The point is that data – when it’s strong – can help support any kind of business growth, marketing or recruiting initiative.

Assign roles and establish processes – It’s important to assign specific responsibilities to individuals involved in the data process, ensure you have clear lines of communication internally between departments and have a consistent process for data requests.

If research is needed by the business development and marketing team but the actual work is conducted by the knowledge management team, make sure your team members explain the why behind the data request instead of just asking for bits of information. In other words, the purpose of what you are trying to achieve with the data you are seeking. This will enable those gathering and synthesizing the data to give you a better work product.

When thinking about staffing, map out the data steps and then think about who would be best to work on the project. These steps include gathering the data, storing it, processing/analyzing it, pulling out the insights from the data and then finally presenting the data. If you find you need additional help that your firm is not currently equipped to handle, outsource the projects.

Finally, set up a process with a simple online intake form to streamline, track and manage data requests. Tracking past data requests in a central place can also improve your efficiency for future similar queries.

Collecting data. You have the systems and team in place but how are you going to collect the data you need for the specific project? First, start by identifying the questions that you want your data to answer. Would qualitative or quantitative data be helpful? A combination of the two? You may want to set up a survey to send out via email and social media as well, especially if you are creating a white paper or research report and want to include timely voices and opinions as part of your narrative. You can then start to shape the narrative of your project based on the raw data.

How to synthesize and present your data. The next step is how to turn your raw data into insights while ensuring you present it in a way that effectively engages and persuades your target audience. This involves knowing your audience and how they would best respond to the information at hand. Do written reports resonate with them? PowerPoints with charts and graphs? Or are they more captivated by storytelling? Always think about how to best convey the information you have or all the work you put into researching and creating your insights can fall flat.

How to maintain the accuracy of your data moving forward. Now that you’ve spent all this time and effort getting your data in good shape and figuring out the data you need, it’s crucial to ensure you have the right tools and processes to maintain your data and make it actionable. Decide the cadence of reporting certain data and assign stakeholders responsible for the process. Create easy-to-update templates so you don’t have to reinvent the wheel each time when synthesizing the data and so you can easily benchmark each report against the others.

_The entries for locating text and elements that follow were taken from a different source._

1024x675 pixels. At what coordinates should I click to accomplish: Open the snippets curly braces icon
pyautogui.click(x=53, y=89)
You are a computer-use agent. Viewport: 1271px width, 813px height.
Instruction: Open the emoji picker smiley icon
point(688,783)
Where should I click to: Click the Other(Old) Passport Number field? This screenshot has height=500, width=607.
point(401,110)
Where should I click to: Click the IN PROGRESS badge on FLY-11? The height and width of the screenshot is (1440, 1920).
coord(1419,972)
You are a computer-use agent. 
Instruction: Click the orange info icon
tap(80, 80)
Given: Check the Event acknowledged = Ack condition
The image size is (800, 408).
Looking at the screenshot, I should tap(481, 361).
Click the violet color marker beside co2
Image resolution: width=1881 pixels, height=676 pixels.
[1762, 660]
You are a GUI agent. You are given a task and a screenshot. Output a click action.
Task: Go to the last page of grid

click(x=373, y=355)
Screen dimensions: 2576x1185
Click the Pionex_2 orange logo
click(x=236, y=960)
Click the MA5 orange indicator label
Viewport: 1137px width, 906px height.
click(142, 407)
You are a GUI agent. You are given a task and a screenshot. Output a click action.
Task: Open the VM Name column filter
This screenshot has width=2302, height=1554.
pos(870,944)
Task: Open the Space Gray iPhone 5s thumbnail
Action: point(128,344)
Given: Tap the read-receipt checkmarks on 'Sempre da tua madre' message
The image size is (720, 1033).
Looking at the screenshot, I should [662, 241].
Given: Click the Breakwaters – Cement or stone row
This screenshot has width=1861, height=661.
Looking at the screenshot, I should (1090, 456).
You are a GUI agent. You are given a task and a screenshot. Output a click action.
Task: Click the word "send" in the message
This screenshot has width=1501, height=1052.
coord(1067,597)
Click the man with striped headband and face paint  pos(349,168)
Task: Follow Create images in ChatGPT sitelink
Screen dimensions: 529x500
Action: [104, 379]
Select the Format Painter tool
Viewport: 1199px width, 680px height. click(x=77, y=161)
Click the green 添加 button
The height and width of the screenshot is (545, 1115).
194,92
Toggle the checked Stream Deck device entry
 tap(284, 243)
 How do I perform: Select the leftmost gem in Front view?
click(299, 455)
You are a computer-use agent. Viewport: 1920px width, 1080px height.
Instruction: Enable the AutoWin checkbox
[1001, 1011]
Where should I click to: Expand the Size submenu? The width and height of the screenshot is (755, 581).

When it comes to people data, your Client Relationship Management (CRM) system not only helps with managing contacts, but when fully deployed and utilized, it can also improve client service, streamline your lead generation process, and uncover hidden relationships. Of course, the key to having a successful CRM system is participation by key stakeholders and having updated data. Take the time to ensure your contacts are regularly updated and segmented. If you find this task to be too much to manage internally, you can outsource it.

In Summary

There is no shortage of data available to law firms and legal service organizations today. The key is to be strategic about collecting it, updating it, synthesizing it and sharing it. Those organizations that view data as a strategic asset and develop robust data and analytics strategies are the ones that will have strategic advantage in today’s competitive legal market.